On Wednesday, timing again was an issue as Dorgan called a news conference to present a report ahead of the CFTC's.
His report came from hedge fund manager Michael Masters, who alleges that oil speculators were almost completely responsible for the run-up in oil prices — and their recent decline.
"We have a brain-dead regulator here ... content to do nothing," Dorgan said.
The CFTC declined comment.
The report from Masters and his partner, Adam White, uses CFTC data to conclude that from January through the end of May, index investors pumped $60 billion into major commodity indexes, and oil prices rose $33 a barrel.
Beginning on July 15, a sell-off of these commodities began, resulting in about $39 billion pulled out, and a $29-per-barrel drop in oil prices.
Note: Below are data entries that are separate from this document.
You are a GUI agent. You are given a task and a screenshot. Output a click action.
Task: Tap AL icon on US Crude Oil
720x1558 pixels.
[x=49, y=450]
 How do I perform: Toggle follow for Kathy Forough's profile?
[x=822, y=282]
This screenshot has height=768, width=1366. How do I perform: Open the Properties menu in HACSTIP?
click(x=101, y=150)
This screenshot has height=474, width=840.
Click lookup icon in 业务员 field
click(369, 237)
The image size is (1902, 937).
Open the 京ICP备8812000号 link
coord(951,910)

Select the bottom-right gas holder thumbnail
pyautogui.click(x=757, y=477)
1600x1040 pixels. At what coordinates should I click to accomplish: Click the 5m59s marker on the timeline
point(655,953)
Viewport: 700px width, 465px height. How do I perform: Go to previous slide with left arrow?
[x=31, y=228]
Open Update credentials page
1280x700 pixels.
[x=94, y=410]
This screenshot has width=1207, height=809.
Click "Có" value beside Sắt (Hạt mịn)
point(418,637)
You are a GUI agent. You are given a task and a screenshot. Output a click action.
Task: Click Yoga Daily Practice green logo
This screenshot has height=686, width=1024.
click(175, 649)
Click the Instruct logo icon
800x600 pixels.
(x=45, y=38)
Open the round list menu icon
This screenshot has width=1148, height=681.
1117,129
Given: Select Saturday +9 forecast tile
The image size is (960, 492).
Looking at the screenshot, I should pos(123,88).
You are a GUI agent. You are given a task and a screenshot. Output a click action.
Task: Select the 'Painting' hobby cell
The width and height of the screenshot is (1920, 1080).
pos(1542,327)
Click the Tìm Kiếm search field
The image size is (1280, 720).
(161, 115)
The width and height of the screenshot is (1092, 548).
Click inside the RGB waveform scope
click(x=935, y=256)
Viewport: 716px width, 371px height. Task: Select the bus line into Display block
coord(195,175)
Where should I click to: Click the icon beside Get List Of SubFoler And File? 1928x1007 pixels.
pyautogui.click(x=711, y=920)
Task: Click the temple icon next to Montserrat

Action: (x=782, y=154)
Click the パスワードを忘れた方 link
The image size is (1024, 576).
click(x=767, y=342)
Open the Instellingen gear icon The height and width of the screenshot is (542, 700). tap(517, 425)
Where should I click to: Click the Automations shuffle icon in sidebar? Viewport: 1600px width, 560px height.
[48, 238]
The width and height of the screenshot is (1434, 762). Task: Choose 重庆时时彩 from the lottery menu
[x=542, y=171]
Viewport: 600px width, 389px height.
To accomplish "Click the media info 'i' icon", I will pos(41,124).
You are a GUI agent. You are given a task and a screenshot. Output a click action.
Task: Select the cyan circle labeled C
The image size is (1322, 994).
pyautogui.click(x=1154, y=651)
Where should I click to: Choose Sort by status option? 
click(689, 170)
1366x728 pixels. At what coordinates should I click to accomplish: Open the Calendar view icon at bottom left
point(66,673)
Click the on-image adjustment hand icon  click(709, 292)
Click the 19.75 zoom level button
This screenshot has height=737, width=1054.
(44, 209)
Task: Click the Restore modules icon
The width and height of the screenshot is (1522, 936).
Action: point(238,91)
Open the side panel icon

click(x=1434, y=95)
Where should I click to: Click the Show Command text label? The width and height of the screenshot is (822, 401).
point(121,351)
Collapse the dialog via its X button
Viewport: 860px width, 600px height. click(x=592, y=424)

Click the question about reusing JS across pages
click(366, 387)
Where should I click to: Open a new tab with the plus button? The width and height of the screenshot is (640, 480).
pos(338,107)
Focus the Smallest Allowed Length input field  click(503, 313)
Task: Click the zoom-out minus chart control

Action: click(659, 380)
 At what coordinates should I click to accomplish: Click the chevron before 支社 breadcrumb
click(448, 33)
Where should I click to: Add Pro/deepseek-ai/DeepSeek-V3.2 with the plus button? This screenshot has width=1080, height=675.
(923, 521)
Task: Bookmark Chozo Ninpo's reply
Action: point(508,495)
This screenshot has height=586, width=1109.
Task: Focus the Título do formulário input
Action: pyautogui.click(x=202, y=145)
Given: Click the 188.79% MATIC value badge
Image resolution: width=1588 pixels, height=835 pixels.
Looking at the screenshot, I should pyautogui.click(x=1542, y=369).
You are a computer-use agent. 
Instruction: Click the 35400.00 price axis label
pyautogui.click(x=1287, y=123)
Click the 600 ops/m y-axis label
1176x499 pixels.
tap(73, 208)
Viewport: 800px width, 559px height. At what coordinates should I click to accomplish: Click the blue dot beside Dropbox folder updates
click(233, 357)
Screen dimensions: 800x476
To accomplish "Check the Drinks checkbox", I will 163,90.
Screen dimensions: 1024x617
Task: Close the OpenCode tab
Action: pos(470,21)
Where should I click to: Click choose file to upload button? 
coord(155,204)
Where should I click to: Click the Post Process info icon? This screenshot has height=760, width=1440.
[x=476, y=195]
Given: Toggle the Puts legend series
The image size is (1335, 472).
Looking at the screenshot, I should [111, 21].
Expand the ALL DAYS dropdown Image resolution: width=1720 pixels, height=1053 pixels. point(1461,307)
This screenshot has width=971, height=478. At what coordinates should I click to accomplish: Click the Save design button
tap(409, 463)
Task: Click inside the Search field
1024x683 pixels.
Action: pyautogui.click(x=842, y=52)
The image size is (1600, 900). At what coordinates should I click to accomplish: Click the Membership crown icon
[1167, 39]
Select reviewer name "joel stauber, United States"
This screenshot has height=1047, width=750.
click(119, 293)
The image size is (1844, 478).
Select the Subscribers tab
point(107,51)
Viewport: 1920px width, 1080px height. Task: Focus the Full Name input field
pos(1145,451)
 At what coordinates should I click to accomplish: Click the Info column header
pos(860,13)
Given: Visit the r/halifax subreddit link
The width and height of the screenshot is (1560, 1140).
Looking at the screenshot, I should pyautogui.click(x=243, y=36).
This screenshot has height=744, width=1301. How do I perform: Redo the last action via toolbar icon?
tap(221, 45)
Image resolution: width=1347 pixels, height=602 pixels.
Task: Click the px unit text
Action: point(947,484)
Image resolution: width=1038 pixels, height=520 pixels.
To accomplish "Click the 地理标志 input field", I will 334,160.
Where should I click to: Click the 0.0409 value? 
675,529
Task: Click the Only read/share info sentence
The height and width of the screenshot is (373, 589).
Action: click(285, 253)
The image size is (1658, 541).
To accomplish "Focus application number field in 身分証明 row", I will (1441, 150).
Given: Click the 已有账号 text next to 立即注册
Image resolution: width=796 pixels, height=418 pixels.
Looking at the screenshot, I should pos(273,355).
"Clearly what affects prices is money. Money came in and money went out," Masters told reporters, saying that prices moved not on supply-and-demand fundamentals, but by investors' decisions.
That view was challenged by the Smart Energy Policy Coalition, a group that represents the futures industry and commodities dealer trade associations.
In late May, the CFTC announced that it was, for the first time, using its so-called special call authority to demand that traders show their positions in a complicated, unregulated parallel market called the over-the-counter swaps market.
Specifically, the agency is looking into swap dealers, who enter into complex private contracts for oil sales away from the peering eyes of regulators.
Some of the speculators doing business with swap dealers — who generally are large investment banks such as Goldman Sachs and Morgan Stanley — have built positions that would be prohibited in regulated futures markets.
Swap dealers are exempt from position limits because they enter into private contracts in the over-the-counter market, and then hedge the risks from those contracts in the regulated futures market.
Regulators know what swap dealers' positions are in regulated markets, but they have far less information about who's on the other end of a swap deal.